Task to complete ::
Every line of the data below is to be retyped exactly.

....................

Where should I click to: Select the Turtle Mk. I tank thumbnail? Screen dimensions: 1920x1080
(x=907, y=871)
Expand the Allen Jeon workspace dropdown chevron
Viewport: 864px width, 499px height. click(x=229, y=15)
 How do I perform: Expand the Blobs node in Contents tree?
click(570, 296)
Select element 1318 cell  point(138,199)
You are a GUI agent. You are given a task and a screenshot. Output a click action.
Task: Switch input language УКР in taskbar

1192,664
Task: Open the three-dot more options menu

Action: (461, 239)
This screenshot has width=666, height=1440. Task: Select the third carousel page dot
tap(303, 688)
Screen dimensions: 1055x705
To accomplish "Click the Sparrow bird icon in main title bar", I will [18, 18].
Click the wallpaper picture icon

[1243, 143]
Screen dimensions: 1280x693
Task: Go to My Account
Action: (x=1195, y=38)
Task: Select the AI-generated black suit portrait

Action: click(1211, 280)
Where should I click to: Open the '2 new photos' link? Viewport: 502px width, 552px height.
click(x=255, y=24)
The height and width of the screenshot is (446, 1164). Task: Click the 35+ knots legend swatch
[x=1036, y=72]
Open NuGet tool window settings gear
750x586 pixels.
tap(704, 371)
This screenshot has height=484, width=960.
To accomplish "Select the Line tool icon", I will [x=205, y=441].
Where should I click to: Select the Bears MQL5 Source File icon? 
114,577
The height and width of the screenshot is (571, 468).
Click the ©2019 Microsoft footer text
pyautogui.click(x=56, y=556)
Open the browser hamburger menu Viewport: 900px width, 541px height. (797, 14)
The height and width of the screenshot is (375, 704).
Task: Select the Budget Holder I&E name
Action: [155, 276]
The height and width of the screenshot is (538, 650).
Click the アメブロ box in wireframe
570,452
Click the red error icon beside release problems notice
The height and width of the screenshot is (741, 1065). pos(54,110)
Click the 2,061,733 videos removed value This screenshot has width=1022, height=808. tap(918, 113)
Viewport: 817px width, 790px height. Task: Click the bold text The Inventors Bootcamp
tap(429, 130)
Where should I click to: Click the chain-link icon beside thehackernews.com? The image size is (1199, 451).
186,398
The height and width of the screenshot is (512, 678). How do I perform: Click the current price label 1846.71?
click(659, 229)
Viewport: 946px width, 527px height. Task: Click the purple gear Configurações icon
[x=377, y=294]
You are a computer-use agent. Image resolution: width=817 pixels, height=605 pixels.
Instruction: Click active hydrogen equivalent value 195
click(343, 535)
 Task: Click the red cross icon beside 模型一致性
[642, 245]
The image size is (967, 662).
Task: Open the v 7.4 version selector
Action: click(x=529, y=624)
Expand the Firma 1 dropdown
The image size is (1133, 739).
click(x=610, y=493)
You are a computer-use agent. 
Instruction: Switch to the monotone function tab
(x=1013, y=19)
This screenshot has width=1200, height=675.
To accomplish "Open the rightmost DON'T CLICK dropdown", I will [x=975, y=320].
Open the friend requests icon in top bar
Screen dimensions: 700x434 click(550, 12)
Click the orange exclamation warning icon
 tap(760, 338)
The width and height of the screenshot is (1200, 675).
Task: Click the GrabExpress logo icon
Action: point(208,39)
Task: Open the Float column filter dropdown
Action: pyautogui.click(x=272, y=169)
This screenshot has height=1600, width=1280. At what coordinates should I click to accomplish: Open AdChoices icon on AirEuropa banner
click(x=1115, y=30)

....................

Response below ::
Where should I click to: Select the Turtle Mk. I tank thumbnail? Screen dimensions: 1920x1080
(x=907, y=871)
Expand the Allen Jeon workspace dropdown chevron
Viewport: 864px width, 499px height. click(x=229, y=15)
 How do I perform: Expand the Blobs node in Contents tree?
click(570, 296)
Select element 1318 cell  point(138,199)
You are a GUI agent. You are given a task and a screenshot. Output a click action.
Task: Switch input language УКР in taskbar

1192,664
Task: Open the three-dot more options menu

Action: (461, 239)
This screenshot has width=666, height=1440. Task: Select the third carousel page dot
tap(303, 688)
Screen dimensions: 1055x705
To accomplish "Click the Sparrow bird icon in main title bar", I will [18, 18].
Click the wallpaper picture icon

[1243, 143]
Screen dimensions: 1280x693
Task: Go to My Account
Action: (x=1195, y=38)
Task: Select the AI-generated black suit portrait

Action: click(1211, 280)
Where should I click to: Open the '2 new photos' link? Viewport: 502px width, 552px height.
click(x=255, y=24)
The height and width of the screenshot is (446, 1164). Task: Click the 35+ knots legend swatch
[x=1036, y=72]
Open NuGet tool window settings gear
750x586 pixels.
tap(704, 371)
This screenshot has height=484, width=960.
To accomplish "Select the Line tool icon", I will [x=205, y=441].
Where should I click to: Select the Bears MQL5 Source File icon? 
114,577
The height and width of the screenshot is (571, 468).
Click the ©2019 Microsoft footer text
pyautogui.click(x=56, y=556)
Open the browser hamburger menu Viewport: 900px width, 541px height. (797, 14)
The height and width of the screenshot is (375, 704).
Task: Select the Budget Holder I&E name
Action: [155, 276]
The height and width of the screenshot is (538, 650).
Click the アメブロ box in wireframe
570,452
Click the red error icon beside release problems notice
The height and width of the screenshot is (741, 1065). pos(54,110)
Click the 2,061,733 videos removed value This screenshot has width=1022, height=808. tap(918, 113)
Viewport: 817px width, 790px height. Task: Click the bold text The Inventors Bootcamp
tap(429, 130)
Where should I click to: Click the chain-link icon beside thehackernews.com? The image size is (1199, 451).
186,398
The height and width of the screenshot is (512, 678). How do I perform: Click the current price label 1846.71?
click(659, 229)
Viewport: 946px width, 527px height. Task: Click the purple gear Configurações icon
[x=377, y=294]
You are a computer-use agent. Image resolution: width=817 pixels, height=605 pixels.
Instruction: Click active hydrogen equivalent value 195
click(343, 535)
 Task: Click the red cross icon beside 模型一致性
[642, 245]
The image size is (967, 662).
Task: Open the v 7.4 version selector
Action: click(x=529, y=624)
Expand the Firma 1 dropdown
The image size is (1133, 739).
click(x=610, y=493)
You are a computer-use agent. 
Instruction: Switch to the monotone function tab
(x=1013, y=19)
This screenshot has width=1200, height=675.
To accomplish "Open the rightmost DON'T CLICK dropdown", I will [x=975, y=320].
Open the friend requests icon in top bar
Screen dimensions: 700x434 click(550, 12)
Click the orange exclamation warning icon
 tap(760, 338)
The width and height of the screenshot is (1200, 675).
Task: Click the GrabExpress logo icon
Action: point(208,39)
Task: Open the Float column filter dropdown
Action: pyautogui.click(x=272, y=169)
This screenshot has height=1600, width=1280. At what coordinates should I click to accomplish: Open AdChoices icon on AirEuropa banner
click(x=1115, y=30)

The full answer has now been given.